What researchers were not doing was measuring “nifty, faddish experiments,” said Frederick M. Hess, the director of education policy studies at the American Enterprise Institute. Instead, the analysis was meant to examine whether a state has created a “flexible, performance-oriented culture,” he said.

The report’s focus on innovation fits with the education agenda of the Obama administration, which last week released final rules for the Race to the Top Fund competition. The fund will award $4 billion in grants to states.

U.S. Secretary of Education Arne Duncan, who gave opening remarks at the Nov. 9 event, said the quality of the country’s education system is as important an indicator of economic health as the “stock market, the unemployment rate, or the size of the GDP.”

The Chamber of Commerce, which is a powerful lobbying force at the federal, state, and local levels, has been at sharp odds with the Obama administration over health care and climate change.

But not on education.

“The administration is setting the right tone and putting its money where its mouth is,” Mr. Donohue said, specifically praising the Race to the Top initiative.

Secretary Duncan acknowledged the tension between the administration and the chamber, but said: “Education is the most bipartisan issue.”

The guiding principles behind Race to the Top—the so-called “four assurances” attached to the American Recovery and Reinvestment Act, which includes money for the grants program among some $100 billion in education aid—appear to be here to stay. In exchange for receiving federal stimulus money, states have to agree to improve teacher effectiveness, data systems, academic standards, and their lowest-performing schools, according to the law.

Mr.
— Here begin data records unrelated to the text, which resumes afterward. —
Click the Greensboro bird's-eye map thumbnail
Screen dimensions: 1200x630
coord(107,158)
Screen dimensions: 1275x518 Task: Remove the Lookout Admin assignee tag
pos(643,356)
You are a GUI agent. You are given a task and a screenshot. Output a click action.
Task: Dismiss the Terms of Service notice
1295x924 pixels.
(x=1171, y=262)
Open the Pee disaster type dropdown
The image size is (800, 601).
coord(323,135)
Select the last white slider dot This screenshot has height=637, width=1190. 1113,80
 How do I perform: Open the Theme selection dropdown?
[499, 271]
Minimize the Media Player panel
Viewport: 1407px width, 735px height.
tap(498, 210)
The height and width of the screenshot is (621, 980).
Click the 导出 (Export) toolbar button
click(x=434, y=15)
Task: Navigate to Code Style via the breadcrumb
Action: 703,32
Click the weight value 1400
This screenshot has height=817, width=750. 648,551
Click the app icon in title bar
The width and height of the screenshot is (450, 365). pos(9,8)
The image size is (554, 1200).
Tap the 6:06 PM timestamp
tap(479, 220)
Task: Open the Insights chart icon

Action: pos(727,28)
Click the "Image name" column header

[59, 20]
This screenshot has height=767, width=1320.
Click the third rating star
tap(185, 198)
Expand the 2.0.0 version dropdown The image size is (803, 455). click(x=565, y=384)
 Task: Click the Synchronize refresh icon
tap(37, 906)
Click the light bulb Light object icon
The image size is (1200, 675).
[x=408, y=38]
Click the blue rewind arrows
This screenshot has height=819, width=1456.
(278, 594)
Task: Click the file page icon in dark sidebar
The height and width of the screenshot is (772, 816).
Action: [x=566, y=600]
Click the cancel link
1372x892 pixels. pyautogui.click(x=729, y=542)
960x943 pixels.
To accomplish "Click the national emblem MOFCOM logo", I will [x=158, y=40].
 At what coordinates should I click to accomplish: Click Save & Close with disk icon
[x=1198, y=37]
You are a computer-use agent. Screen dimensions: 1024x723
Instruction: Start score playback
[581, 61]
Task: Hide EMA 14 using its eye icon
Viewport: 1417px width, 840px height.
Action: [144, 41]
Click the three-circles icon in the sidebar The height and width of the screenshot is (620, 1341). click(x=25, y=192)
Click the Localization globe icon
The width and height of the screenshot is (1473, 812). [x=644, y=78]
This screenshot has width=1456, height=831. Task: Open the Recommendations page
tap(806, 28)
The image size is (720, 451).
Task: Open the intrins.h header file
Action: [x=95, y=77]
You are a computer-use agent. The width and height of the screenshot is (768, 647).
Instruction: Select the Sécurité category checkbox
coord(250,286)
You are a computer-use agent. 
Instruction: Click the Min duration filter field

Duncan used his remarks to emphasize that the administration wants to “embed” the four assurances into broader federal law, specifically the Elementary and Secondary Education Act, of which the No Child Left Behind Act is the current version.

He also highlighted his four other priorities for ESEA reauthorization, which is expected to get going next year: setting a high bar for states and districts, but allowing them to innovate; building in more competition for federal dollars; reviewing federal education spending line by line and focusing federal education aid on the programs that are most effective; and moving accountability from a “one-size-fits-all” approach to something more flexible.